*The problem*. Will you print every one of the entries below verbatim, from the first to the last, without changing a single character?

**** Excerpted records ****

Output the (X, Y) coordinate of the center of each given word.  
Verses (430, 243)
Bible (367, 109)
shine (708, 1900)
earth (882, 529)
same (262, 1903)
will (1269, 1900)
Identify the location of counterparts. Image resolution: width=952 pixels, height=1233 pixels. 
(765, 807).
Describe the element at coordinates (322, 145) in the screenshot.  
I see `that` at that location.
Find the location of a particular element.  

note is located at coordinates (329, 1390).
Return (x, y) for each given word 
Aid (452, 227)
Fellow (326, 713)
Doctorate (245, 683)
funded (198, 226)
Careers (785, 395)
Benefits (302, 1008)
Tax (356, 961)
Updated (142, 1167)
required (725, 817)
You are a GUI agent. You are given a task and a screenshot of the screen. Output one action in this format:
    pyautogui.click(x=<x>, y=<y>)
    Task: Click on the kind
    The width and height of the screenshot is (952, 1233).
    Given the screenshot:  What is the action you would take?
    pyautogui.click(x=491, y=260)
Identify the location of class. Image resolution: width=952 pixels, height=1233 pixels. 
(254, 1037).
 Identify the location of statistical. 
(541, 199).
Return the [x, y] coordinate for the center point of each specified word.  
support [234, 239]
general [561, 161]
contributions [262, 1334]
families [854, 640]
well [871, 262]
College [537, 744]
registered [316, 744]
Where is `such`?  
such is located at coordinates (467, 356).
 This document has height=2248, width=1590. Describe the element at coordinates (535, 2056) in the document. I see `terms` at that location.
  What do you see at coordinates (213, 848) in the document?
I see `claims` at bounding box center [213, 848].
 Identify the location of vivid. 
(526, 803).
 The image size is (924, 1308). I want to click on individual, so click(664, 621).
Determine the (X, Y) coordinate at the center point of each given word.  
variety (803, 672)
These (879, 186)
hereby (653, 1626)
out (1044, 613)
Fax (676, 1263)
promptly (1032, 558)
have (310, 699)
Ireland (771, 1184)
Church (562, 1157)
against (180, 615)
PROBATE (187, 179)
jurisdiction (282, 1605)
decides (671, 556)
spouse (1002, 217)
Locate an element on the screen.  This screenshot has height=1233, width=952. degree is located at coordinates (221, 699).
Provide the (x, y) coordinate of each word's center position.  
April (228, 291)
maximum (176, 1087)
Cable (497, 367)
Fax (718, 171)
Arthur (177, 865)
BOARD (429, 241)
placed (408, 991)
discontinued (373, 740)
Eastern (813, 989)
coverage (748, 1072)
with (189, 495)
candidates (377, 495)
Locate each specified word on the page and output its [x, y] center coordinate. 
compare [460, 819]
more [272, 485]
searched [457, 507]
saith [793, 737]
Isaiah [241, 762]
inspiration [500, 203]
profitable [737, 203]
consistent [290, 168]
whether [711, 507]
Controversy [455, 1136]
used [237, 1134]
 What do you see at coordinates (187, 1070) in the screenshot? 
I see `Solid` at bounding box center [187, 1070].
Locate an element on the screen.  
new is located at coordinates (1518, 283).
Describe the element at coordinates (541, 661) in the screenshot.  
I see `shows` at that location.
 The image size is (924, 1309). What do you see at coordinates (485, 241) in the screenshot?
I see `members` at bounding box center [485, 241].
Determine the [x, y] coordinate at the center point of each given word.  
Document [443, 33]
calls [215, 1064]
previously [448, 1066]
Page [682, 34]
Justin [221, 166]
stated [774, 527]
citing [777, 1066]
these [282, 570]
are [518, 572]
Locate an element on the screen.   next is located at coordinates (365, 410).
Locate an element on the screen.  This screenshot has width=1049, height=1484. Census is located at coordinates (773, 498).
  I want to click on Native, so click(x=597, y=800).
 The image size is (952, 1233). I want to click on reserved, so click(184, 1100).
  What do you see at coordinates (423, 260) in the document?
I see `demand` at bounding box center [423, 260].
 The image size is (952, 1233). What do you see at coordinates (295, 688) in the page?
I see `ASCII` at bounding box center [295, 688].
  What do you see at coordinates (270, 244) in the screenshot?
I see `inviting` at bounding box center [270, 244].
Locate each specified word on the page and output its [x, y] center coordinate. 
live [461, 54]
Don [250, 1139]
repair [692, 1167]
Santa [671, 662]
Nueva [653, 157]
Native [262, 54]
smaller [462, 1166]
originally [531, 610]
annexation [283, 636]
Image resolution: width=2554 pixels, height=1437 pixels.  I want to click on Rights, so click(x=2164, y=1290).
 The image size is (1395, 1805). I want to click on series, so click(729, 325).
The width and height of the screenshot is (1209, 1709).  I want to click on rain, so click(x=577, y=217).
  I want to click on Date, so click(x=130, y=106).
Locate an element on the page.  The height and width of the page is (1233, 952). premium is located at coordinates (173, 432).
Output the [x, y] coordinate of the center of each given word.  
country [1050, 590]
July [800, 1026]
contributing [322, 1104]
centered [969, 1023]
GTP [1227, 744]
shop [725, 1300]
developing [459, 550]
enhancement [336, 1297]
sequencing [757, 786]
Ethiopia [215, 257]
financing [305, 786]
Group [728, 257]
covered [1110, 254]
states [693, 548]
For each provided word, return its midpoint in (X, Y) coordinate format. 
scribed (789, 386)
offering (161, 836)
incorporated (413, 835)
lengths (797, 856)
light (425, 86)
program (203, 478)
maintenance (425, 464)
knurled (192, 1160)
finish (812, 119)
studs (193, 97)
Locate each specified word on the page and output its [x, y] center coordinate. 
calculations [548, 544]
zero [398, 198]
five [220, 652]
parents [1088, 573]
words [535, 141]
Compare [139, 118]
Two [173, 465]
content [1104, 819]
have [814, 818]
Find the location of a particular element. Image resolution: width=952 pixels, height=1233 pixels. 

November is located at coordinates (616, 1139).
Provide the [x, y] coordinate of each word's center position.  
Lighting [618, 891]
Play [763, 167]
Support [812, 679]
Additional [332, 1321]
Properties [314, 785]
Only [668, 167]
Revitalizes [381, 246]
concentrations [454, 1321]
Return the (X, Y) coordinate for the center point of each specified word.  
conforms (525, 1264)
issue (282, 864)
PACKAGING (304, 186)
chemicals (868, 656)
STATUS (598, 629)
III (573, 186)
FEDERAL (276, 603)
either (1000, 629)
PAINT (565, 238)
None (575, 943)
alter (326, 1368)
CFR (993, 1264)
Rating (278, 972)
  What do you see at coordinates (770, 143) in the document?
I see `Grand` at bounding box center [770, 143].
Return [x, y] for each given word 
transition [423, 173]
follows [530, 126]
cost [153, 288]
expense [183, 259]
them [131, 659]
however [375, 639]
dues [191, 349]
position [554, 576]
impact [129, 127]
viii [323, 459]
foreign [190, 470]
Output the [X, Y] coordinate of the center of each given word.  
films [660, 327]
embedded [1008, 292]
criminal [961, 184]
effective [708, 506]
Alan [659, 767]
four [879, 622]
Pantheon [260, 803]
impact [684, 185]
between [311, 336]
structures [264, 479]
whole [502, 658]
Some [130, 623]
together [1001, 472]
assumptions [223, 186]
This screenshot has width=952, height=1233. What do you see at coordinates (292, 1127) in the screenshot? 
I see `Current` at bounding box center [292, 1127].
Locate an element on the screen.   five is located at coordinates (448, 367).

****

*Answer to this problem*.
Output the (X, Y) coordinate of the center of each given word.  
Verses (430, 243)
Bible (367, 109)
shine (708, 1900)
earth (882, 529)
same (262, 1903)
will (1269, 1900)
Identify the location of counterparts. Image resolution: width=952 pixels, height=1233 pixels. 
(765, 807).
Describe the element at coordinates (322, 145) in the screenshot.  
I see `that` at that location.
Find the location of a particular element.  

note is located at coordinates (329, 1390).
Return (x, y) for each given word 
Aid (452, 227)
Fellow (326, 713)
Doctorate (245, 683)
funded (198, 226)
Careers (785, 395)
Benefits (302, 1008)
Tax (356, 961)
Updated (142, 1167)
required (725, 817)
You are a GUI agent. You are given a task and a screenshot of the screen. Output one action in this format:
    pyautogui.click(x=<x>, y=<y>)
    Task: Click on the kind
    The width and height of the screenshot is (952, 1233).
    Given the screenshot:  What is the action you would take?
    pyautogui.click(x=491, y=260)
Identify the location of class. Image resolution: width=952 pixels, height=1233 pixels. 
(254, 1037).
 Identify the location of statistical. 
(541, 199).
Return the [x, y] coordinate for the center point of each specified word.  
support [234, 239]
general [561, 161]
contributions [262, 1334]
families [854, 640]
well [871, 262]
College [537, 744]
registered [316, 744]
Where is `such`?  
such is located at coordinates (467, 356).
 This document has height=2248, width=1590. Describe the element at coordinates (535, 2056) in the document. I see `terms` at that location.
  What do you see at coordinates (213, 848) in the document?
I see `claims` at bounding box center [213, 848].
 Identify the location of vivid. 
(526, 803).
 The image size is (924, 1308). I want to click on individual, so click(664, 621).
Determine the (X, Y) coordinate at the center point of each given word.  
variety (803, 672)
These (879, 186)
hereby (653, 1626)
out (1044, 613)
Fax (676, 1263)
promptly (1032, 558)
have (310, 699)
Ireland (771, 1184)
Church (562, 1157)
against (180, 615)
PROBATE (187, 179)
jurisdiction (282, 1605)
decides (671, 556)
spouse (1002, 217)
Locate an element on the screen.  This screenshot has height=1233, width=952. degree is located at coordinates (221, 699).
Provide the (x, y) coordinate of each word's center position.  
April (228, 291)
maximum (176, 1087)
Cable (497, 367)
Fax (718, 171)
Arthur (177, 865)
BOARD (429, 241)
placed (408, 991)
discontinued (373, 740)
Eastern (813, 989)
coverage (748, 1072)
with (189, 495)
candidates (377, 495)
Locate each specified word on the page and output its [x, y] center coordinate. 
compare [460, 819]
more [272, 485]
searched [457, 507]
saith [793, 737]
Isaiah [241, 762]
inspiration [500, 203]
profitable [737, 203]
consistent [290, 168]
whether [711, 507]
Controversy [455, 1136]
used [237, 1134]
 What do you see at coordinates (187, 1070) in the screenshot? 
I see `Solid` at bounding box center [187, 1070].
Locate an element on the screen.  
new is located at coordinates (1518, 283).
Describe the element at coordinates (541, 661) in the screenshot.  
I see `shows` at that location.
 The image size is (924, 1309). What do you see at coordinates (485, 241) in the screenshot?
I see `members` at bounding box center [485, 241].
Determine the [x, y] coordinate at the center point of each given word.  
Document [443, 33]
calls [215, 1064]
previously [448, 1066]
Page [682, 34]
Justin [221, 166]
stated [774, 527]
citing [777, 1066]
these [282, 570]
are [518, 572]
Locate an element on the screen.   next is located at coordinates (365, 410).
Locate an element on the screen.  This screenshot has width=1049, height=1484. Census is located at coordinates (773, 498).
  I want to click on Native, so click(x=597, y=800).
 The image size is (952, 1233). I want to click on reserved, so click(184, 1100).
  What do you see at coordinates (423, 260) in the document?
I see `demand` at bounding box center [423, 260].
 The image size is (952, 1233). What do you see at coordinates (295, 688) in the page?
I see `ASCII` at bounding box center [295, 688].
  What do you see at coordinates (270, 244) in the screenshot?
I see `inviting` at bounding box center [270, 244].
Locate each specified word on the page and output its [x, y] center coordinate. 
live [461, 54]
Don [250, 1139]
repair [692, 1167]
Santa [671, 662]
Nueva [653, 157]
Native [262, 54]
smaller [462, 1166]
originally [531, 610]
annexation [283, 636]
Image resolution: width=2554 pixels, height=1437 pixels.  I want to click on Rights, so click(x=2164, y=1290).
 The image size is (1395, 1805). I want to click on series, so click(729, 325).
The width and height of the screenshot is (1209, 1709).  I want to click on rain, so click(x=577, y=217).
  I want to click on Date, so click(x=130, y=106).
Locate an element on the page.  The height and width of the page is (1233, 952). premium is located at coordinates (173, 432).
Output the [x, y] coordinate of the center of each given word.  
country [1050, 590]
July [800, 1026]
contributing [322, 1104]
centered [969, 1023]
GTP [1227, 744]
shop [725, 1300]
developing [459, 550]
enhancement [336, 1297]
sequencing [757, 786]
Ethiopia [215, 257]
financing [305, 786]
Group [728, 257]
covered [1110, 254]
states [693, 548]
For each provided word, return its midpoint in (X, Y) coordinate format. 
scribed (789, 386)
offering (161, 836)
incorporated (413, 835)
lengths (797, 856)
light (425, 86)
program (203, 478)
maintenance (425, 464)
knurled (192, 1160)
finish (812, 119)
studs (193, 97)
Locate each specified word on the page and output its [x, y] center coordinate. 
calculations [548, 544]
zero [398, 198]
five [220, 652]
parents [1088, 573]
words [535, 141]
Compare [139, 118]
Two [173, 465]
content [1104, 819]
have [814, 818]
Find the location of a particular element. Image resolution: width=952 pixels, height=1233 pixels. 

November is located at coordinates (616, 1139).
Provide the [x, y] coordinate of each word's center position.  
Lighting [618, 891]
Play [763, 167]
Support [812, 679]
Additional [332, 1321]
Properties [314, 785]
Only [668, 167]
Revitalizes [381, 246]
concentrations [454, 1321]
Return the (X, Y) coordinate for the center point of each specified word.  
conforms (525, 1264)
issue (282, 864)
PACKAGING (304, 186)
chemicals (868, 656)
STATUS (598, 629)
III (573, 186)
FEDERAL (276, 603)
either (1000, 629)
PAINT (565, 238)
None (575, 943)
alter (326, 1368)
CFR (993, 1264)
Rating (278, 972)
  What do you see at coordinates (770, 143) in the document?
I see `Grand` at bounding box center [770, 143].
Return [x, y] for each given word 
transition [423, 173]
follows [530, 126]
cost [153, 288]
expense [183, 259]
them [131, 659]
however [375, 639]
dues [191, 349]
position [554, 576]
impact [129, 127]
viii [323, 459]
foreign [190, 470]
Output the [X, Y] coordinate of the center of each given word.  
films [660, 327]
embedded [1008, 292]
criminal [961, 184]
effective [708, 506]
Alan [659, 767]
four [879, 622]
Pantheon [260, 803]
impact [684, 185]
between [311, 336]
structures [264, 479]
whole [502, 658]
Some [130, 623]
together [1001, 472]
assumptions [223, 186]
This screenshot has width=952, height=1233. What do you see at coordinates (292, 1127) in the screenshot? 
I see `Current` at bounding box center [292, 1127].
Locate an element on the screen.   five is located at coordinates (448, 367).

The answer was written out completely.